Sen. Grassley's inquiries spurred an investigation by the Office of Inspector General as well as expanded oversight from HRSA. In 2013, the Office of Inspector General interviewed 30 340B institutions to learn how they operate and manage their contract pharmacy arrangements. In the sample, seven of 15 DSH hospitals reported not offering 340B discounts to uninsured patients, and one of 15 community health centers failed to do so. Of the remaining 22 covered entities, 18 reported offering the discounted 340B price to uninsured patients in at least one of their contract pharmacy arrangements, and four did not provide sufficient information for the authors to conclude whether uninsured patients received the discounts. The report stated that although neither the 340B statute nor HRSA guidelines addresses whether covered entities must provide discounts to uninsured patients, without these discounts, uninsured patients end up paying full price for their prescription drugs.

In February 2013, the Office of Pharmacy Affairs performed its first audits of 340B hospitals and required all to recertify for the program. According to the federal official in charge of the program, over the course of its audits, the Office inspected 51 hospitals and expelled 271 treatment sites from the program.

Several other recent analyses have attempted to understand how 340B hospitals, clinics, and contract pharmacies are using the program. A report published earlier this year found that expansions of DSH hospitals and outpatient clinics may be increasingly serving a wealthier and more insured patient population. Specifically, the study uncovered that from 2004 on, 340B DSH hospitals and affiliated clinics tended to be in communities with fewer low-income people than those registered before 2004.

"Our take-away was that 340B discounts are likely generating substantial profits from the insured patients treated in these hospital-affiliated clinics," Dr Conti said. "With the data we have, we have no way of understanding exactly how much money is being made off of 340B by each of these institutions, or how those profits are being used to care for underinsured, uninsured, and medically needy patients."

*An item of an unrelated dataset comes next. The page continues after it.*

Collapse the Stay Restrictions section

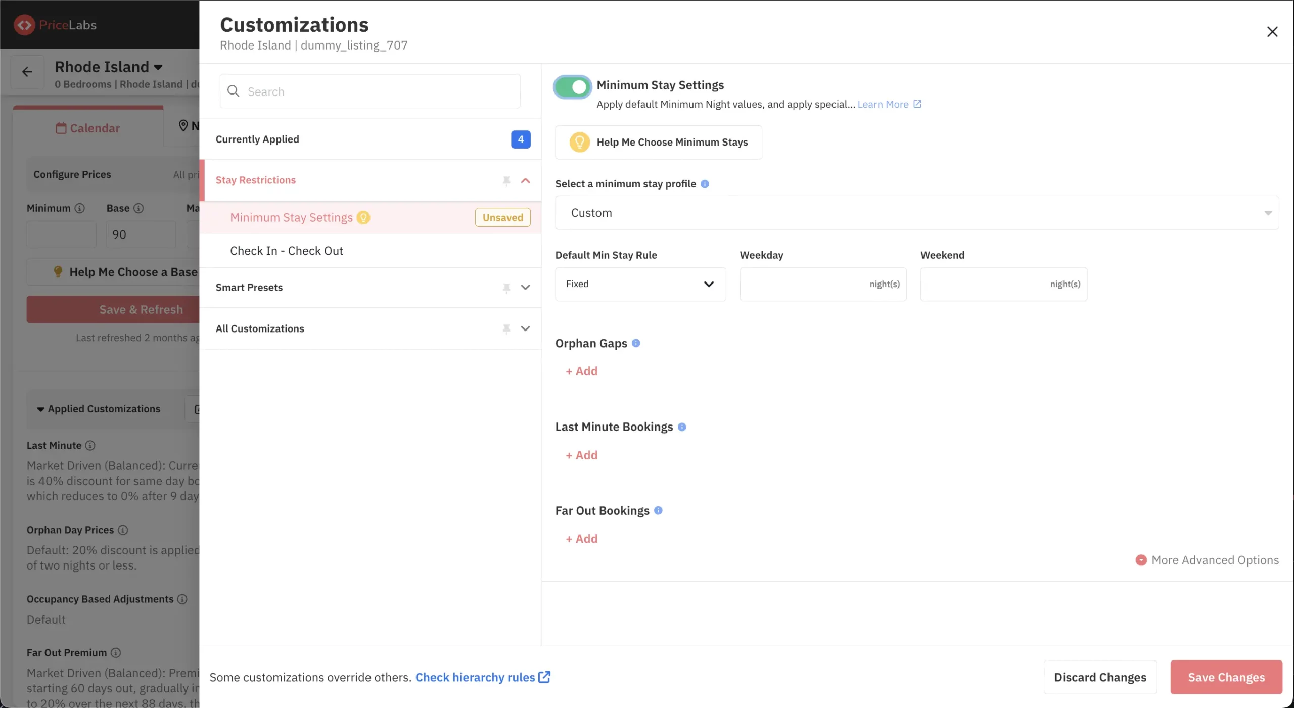525,180
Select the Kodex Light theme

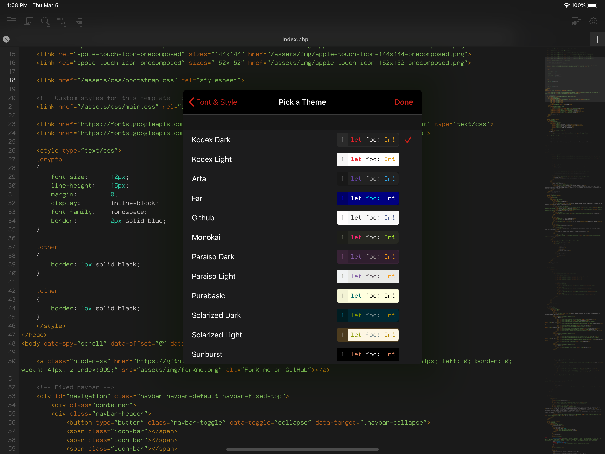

In another study, Dr Conti teamed up with Walgreens, which boasts the largest network of 340B contract pharmacies in the United States, to provide a cross-sectional snapshot of all drugs dispensed through Walgreens via 340B in 2012. The aim of the study, published on November 3, was to determine what patterns emerged when comparing the drugs coming through 340B with all drugs dispensed by Walgreens. The analysis revealed that 340B prescriptions amounted to less than 1% of all prescriptions filled through Walgreens. Antiretroviral drugs were much more likely to be dispended to 340B-eligible patients, and the rest of the drugs flowing through the program treat the chronic disease burden of the entire US population.

"These findings appear to be consistent with how the 340B contract pharmacy program should be operating." Dr Conti said. "We have other evidence to suggest that Walgreens' contract pharmacies are actively serving poor and medically needy communities."

One finding, however, gave Dr Conti cause for concern. She found that the rate of generic dispensing in the overall population is about 80% across all therapeutic classes for all drugs, but in certain therapeutic categories, the percentage of 340B branded drugs dispensed by these pharmacies was dramatically higher—almost double in some cases—compared with all dispensing.

"This finding is puzzling because generic drugs provide as much clinical benefit as their branded counterparts, at dramatically lower prices for patients and payers," Dr Conti said. But she acknowledged that this study could not examine the records of specific patients and why the use of the branded drug over the generic counterpart may be medically indicated. "This is an important direction for future work."